From the listing below, pull out all lines with "agent" in them.
# # # # #
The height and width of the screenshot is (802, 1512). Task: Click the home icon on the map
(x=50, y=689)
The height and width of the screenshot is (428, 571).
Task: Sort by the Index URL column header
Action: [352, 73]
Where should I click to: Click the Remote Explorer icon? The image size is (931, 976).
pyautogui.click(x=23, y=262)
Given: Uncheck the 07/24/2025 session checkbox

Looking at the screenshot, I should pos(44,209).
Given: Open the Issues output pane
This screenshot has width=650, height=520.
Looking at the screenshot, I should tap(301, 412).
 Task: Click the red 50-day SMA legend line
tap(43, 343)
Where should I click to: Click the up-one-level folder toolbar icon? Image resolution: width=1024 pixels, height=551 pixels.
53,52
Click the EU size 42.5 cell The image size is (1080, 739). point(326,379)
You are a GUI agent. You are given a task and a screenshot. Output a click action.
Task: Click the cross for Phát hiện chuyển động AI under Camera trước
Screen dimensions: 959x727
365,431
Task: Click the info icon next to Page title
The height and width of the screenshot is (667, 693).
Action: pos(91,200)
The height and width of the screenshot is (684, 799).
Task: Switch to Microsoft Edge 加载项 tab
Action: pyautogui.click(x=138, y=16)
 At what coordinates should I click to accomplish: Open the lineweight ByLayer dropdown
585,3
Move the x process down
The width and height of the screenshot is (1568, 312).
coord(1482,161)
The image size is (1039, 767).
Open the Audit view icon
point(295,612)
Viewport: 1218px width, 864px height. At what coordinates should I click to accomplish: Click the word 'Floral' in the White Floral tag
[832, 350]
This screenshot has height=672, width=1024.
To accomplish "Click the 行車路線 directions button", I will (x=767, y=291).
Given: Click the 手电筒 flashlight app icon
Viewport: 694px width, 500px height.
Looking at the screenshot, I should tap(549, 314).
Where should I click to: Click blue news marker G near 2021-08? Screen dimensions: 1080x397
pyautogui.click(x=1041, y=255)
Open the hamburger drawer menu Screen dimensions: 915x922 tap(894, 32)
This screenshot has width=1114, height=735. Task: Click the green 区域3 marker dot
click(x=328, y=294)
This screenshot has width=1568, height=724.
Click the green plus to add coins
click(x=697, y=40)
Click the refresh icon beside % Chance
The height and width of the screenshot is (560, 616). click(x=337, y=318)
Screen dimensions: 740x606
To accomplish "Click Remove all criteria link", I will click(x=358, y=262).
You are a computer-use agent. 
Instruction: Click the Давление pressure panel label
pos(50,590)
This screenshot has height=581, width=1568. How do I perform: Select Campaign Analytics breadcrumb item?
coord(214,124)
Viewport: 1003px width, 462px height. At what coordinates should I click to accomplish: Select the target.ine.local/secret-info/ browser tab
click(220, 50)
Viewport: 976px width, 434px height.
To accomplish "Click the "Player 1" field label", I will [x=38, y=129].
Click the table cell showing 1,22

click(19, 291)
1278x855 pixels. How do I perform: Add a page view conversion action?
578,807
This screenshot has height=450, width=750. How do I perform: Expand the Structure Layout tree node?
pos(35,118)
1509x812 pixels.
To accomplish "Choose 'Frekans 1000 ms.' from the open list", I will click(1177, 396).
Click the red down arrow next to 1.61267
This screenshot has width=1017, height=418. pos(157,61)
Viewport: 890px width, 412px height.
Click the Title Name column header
# # # # #
▶ Exercise result
You are a GUI agent. You are given a task and a screenshot. Output a click action.
You are a computer-use agent. 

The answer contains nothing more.